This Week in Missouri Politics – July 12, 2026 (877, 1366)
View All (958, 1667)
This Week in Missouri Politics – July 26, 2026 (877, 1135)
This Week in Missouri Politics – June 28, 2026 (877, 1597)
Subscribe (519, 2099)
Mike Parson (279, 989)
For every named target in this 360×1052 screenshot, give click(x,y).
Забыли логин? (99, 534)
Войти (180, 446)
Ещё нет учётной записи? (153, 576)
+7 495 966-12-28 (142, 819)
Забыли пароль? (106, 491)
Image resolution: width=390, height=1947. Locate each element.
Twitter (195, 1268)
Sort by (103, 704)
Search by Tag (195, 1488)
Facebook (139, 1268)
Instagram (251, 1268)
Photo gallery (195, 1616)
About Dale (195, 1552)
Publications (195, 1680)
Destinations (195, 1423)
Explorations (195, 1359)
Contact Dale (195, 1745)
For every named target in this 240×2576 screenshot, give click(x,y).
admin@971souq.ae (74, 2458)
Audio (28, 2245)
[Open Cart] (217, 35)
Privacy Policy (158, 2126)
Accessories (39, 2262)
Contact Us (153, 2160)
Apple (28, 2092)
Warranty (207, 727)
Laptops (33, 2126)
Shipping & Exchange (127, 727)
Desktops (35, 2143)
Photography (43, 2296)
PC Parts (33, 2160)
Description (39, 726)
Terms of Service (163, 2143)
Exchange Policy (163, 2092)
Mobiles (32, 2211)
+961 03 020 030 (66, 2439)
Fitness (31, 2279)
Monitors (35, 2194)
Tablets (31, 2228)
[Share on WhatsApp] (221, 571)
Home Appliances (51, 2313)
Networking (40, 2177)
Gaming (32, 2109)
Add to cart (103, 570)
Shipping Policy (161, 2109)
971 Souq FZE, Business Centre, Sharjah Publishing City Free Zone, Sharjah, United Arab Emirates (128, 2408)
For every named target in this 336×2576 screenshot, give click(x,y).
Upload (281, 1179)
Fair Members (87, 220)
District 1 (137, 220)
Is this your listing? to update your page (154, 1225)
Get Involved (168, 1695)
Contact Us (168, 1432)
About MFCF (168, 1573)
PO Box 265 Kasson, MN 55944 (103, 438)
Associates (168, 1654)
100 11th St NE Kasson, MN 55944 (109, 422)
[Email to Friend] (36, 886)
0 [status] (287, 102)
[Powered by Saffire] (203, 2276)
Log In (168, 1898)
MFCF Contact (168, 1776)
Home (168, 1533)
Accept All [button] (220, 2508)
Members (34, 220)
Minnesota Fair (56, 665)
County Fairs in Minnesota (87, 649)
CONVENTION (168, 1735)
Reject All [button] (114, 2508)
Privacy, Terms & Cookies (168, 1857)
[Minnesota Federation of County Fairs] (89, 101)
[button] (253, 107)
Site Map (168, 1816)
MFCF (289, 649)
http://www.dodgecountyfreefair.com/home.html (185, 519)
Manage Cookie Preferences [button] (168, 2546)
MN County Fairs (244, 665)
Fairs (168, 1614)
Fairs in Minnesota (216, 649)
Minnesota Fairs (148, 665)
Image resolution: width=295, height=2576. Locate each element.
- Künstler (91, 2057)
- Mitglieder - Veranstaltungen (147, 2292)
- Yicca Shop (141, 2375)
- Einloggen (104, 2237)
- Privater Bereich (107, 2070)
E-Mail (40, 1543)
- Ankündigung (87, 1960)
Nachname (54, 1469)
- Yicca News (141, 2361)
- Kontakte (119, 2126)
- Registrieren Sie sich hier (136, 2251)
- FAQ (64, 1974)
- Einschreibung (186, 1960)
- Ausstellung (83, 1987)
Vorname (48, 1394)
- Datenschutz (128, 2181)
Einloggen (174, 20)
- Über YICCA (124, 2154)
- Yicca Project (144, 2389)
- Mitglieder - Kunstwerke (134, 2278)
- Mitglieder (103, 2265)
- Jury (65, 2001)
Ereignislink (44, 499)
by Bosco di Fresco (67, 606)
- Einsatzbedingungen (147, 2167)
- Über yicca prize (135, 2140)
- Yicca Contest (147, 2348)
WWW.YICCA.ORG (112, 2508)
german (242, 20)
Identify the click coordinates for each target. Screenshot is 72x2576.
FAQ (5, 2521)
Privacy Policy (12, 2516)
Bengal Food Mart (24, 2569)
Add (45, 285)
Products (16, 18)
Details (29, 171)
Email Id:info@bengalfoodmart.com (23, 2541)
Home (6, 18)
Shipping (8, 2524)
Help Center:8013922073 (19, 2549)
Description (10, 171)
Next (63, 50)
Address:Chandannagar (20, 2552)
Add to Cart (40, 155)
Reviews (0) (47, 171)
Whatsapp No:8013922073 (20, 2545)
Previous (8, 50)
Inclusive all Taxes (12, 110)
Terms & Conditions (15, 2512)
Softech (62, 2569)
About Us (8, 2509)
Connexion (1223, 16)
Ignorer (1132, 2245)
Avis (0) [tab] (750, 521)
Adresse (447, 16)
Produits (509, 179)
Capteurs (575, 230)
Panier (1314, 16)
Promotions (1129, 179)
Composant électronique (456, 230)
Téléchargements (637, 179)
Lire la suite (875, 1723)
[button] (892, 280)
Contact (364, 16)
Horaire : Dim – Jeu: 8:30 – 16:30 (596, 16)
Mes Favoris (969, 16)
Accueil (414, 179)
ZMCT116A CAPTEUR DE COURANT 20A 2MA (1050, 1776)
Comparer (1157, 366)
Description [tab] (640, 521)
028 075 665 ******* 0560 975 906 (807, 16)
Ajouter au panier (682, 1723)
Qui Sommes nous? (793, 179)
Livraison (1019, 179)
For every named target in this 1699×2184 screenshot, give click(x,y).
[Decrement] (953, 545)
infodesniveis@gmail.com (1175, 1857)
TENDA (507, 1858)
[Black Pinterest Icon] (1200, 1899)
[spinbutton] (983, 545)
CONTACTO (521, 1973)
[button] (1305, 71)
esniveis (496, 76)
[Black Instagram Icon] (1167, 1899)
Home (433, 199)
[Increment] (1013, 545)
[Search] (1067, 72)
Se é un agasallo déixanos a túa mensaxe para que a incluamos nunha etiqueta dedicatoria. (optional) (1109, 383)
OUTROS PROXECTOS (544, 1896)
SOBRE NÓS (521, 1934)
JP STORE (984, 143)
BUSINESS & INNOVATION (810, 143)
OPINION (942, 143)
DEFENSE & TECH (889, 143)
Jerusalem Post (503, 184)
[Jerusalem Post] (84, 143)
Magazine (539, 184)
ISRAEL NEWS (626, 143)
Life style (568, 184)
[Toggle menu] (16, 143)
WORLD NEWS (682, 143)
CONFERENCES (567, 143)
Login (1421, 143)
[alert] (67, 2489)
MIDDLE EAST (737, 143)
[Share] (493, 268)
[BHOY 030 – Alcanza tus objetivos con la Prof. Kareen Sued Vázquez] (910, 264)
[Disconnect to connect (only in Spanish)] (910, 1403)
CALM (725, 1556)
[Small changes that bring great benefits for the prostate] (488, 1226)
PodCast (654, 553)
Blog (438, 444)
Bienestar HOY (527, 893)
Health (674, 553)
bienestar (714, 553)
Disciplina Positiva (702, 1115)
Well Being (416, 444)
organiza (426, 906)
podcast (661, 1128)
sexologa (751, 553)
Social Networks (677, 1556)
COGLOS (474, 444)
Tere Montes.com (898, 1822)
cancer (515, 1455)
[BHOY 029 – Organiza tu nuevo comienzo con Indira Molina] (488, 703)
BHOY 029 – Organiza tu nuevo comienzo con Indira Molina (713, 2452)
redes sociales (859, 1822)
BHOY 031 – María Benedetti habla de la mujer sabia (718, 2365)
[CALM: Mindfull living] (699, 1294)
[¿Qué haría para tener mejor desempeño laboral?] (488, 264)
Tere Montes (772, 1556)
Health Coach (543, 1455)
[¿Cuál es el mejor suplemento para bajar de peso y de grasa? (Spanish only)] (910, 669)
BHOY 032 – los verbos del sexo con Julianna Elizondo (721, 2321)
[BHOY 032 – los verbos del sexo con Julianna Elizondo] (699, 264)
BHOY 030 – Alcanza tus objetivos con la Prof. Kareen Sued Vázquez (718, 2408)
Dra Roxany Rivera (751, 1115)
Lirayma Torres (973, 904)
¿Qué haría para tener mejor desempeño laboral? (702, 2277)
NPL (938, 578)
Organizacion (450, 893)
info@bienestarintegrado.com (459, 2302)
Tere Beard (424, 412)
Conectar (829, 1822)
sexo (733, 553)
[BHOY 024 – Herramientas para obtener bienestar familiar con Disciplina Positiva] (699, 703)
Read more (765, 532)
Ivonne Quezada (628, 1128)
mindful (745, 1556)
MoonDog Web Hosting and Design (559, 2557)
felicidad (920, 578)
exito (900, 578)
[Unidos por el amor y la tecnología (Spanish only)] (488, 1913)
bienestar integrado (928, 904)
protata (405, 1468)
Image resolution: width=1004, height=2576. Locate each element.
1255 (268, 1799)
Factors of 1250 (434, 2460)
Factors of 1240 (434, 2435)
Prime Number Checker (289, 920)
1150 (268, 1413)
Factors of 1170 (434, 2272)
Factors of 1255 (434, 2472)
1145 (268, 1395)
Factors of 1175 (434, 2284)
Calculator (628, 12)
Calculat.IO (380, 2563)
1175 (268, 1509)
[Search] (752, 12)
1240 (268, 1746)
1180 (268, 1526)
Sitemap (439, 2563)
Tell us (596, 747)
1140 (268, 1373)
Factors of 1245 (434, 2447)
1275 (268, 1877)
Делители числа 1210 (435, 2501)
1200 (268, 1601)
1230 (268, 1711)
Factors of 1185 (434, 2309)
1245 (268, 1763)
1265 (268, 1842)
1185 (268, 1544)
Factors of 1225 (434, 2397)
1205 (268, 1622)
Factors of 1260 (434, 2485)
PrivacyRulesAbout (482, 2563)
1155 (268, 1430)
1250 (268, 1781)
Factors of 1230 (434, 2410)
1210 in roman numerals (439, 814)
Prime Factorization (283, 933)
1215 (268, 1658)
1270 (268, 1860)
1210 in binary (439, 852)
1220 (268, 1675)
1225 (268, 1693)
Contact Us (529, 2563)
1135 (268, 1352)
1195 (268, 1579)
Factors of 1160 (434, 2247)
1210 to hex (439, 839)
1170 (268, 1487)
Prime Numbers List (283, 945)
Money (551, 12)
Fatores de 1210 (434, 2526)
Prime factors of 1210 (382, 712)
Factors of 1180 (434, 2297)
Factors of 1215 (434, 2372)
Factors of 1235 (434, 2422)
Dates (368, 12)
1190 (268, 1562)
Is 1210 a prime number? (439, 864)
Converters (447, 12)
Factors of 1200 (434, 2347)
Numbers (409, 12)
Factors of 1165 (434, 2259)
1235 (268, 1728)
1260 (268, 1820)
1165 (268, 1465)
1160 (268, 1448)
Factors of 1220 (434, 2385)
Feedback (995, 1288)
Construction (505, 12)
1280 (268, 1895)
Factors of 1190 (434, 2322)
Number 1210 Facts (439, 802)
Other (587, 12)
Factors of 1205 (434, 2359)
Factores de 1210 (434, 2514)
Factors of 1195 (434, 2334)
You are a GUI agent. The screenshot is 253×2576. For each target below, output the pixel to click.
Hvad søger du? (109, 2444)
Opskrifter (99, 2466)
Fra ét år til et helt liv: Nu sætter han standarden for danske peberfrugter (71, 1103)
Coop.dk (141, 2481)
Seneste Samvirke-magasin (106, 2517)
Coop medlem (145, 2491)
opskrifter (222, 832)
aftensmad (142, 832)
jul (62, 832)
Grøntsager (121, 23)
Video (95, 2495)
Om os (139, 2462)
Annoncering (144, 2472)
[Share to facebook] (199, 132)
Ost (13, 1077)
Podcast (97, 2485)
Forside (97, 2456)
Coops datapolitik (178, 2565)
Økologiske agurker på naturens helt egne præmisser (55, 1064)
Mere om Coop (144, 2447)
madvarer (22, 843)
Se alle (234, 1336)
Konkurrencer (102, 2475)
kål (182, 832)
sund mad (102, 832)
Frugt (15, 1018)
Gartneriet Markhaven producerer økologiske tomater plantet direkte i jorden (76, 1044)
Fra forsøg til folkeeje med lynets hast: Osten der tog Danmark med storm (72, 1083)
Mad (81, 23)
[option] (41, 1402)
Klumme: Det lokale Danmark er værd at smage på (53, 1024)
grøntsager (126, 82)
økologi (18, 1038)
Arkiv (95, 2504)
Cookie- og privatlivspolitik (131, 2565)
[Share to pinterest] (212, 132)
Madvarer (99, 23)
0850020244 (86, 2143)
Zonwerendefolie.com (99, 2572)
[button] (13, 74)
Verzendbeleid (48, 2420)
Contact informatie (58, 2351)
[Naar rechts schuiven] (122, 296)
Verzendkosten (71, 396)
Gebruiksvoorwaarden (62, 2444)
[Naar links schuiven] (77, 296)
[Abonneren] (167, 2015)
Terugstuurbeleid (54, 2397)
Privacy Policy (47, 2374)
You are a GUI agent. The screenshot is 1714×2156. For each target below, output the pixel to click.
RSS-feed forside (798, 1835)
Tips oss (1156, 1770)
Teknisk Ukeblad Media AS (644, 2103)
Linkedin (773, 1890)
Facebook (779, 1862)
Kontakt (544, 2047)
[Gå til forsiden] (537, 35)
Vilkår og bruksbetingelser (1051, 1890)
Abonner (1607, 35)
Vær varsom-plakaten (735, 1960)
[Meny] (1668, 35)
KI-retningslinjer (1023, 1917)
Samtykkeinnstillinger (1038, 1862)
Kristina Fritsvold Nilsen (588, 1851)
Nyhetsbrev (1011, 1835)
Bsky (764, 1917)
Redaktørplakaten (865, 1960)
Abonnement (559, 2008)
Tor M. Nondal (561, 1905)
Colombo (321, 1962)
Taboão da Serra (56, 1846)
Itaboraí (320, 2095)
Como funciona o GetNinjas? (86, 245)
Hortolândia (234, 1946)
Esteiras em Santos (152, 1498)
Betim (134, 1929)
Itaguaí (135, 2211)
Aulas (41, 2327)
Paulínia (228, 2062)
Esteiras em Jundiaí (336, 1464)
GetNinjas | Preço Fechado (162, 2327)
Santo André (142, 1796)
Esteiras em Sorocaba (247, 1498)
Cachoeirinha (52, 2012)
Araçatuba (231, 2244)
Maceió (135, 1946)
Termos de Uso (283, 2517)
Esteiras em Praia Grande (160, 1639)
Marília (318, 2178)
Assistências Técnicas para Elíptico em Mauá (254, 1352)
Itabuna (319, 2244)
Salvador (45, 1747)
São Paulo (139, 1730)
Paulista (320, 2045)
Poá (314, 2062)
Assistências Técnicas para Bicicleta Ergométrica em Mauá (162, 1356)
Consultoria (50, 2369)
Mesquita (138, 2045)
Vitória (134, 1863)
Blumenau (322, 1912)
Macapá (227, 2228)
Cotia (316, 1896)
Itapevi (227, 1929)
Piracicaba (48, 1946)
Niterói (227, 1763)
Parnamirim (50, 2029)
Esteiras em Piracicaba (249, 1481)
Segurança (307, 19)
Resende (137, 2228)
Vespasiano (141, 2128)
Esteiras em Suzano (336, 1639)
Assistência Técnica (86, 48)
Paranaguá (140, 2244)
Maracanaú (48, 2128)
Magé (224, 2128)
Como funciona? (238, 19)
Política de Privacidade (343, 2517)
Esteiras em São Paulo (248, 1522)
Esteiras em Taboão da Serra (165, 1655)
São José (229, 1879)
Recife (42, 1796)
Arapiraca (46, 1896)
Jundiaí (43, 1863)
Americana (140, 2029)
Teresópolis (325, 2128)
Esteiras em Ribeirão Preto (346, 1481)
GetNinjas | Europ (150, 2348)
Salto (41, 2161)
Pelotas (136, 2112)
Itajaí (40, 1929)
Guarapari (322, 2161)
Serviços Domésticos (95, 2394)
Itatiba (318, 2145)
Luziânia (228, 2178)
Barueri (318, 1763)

..............................

▶ _HOW TO COMPLETE THIS TASK_:
What you give back must be the stretch above, starting at the line with "Mike Parson (279, 989)" and ending at the line with "Image resolution: width=390, height=1947.", copied exactly.

▶ _ANSWER SECTION_:
Mike Parson (279, 989)
For every named target in this 360×1052 screenshot, give click(x,y).
Забыли логин? (99, 534)
Войти (180, 446)
Ещё нет учётной записи? (153, 576)
+7 495 966-12-28 (142, 819)
Забыли пароль? (106, 491)
Image resolution: width=390, height=1947. Locate each element.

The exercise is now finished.